Virginia Wright-Peterson, author of Rochester: An Urban Biography
Emilie Buchwald Award for Minnesota Nonfiction Category, sponsored by Annette and John Whaley
Each week leading up to the 35th annual Minnesota Book Awards, we are featuring exclusive interviews with our finalists. You can also watch the authors in conversation with their fellow category finalists here.
Would you tell us one or two things about your finalist book that you are particularly proud of, and why?
Rochester: An Urban Biography shares bold stories of a broad range of people who have been left out of previous narratives about Rochester, which tend to dwell on Mayo Clinic. While the story of Mayo Clinic is impressive and important, that story tends to mask other important stories that ultimately explain a lot about Rochester today.
What advice would you give to an aspiring writer with an interest in your category?

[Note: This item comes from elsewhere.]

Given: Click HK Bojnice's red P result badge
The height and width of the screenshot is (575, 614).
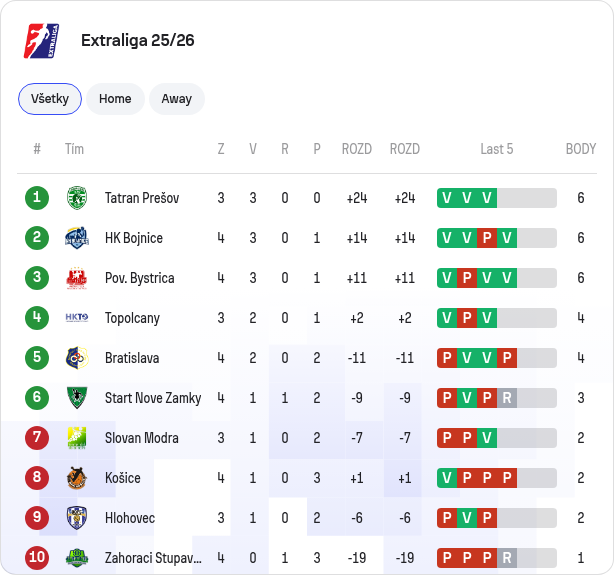Looking at the screenshot, I should tap(487, 238).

Keep writing. No matter what, don’t put down your pencil, pen, or keyboard. If you are passionate about telling a story that has moved you, it will move others, too. You will undoubtedly encounter barriers, frustrations, and setbacks. Keep believing in yourself. Revise, revise, revise. Surround yourself with people who believe in you and can support you.
Tell us about a favorite book. Why did you find it moving, influential, or otherwise memorable?
Oddly, my non-fiction writing about women was initially inspired by the novel The Women by T.C. Boyle. In that book, Boyle tells the stories of four women in Frank Lloyd Wright’s life. Wright’s life is in the background and the stories of the women illuminate the reality of that creative community. This book led me to begin seeing and writing about the past, placing women and people of color in the forefront behind previously dominate narratives, thus creating a more complete and complex perception of where we have been and what it means about where and who we are today. My books reveal that Mayo Clinic would not be the internationally renowned medical center that it is today without the contributions of many women who are often left out of the story. World War II would not have ended the way it did without the sacrifices and contributions of women, including nearly every woman in Minnesota at time, and the history of the Mayo Clinic has masked many important attributes of Rochester’s past that account for current challenges and successes.
Tell us something about yourself that is not widely known.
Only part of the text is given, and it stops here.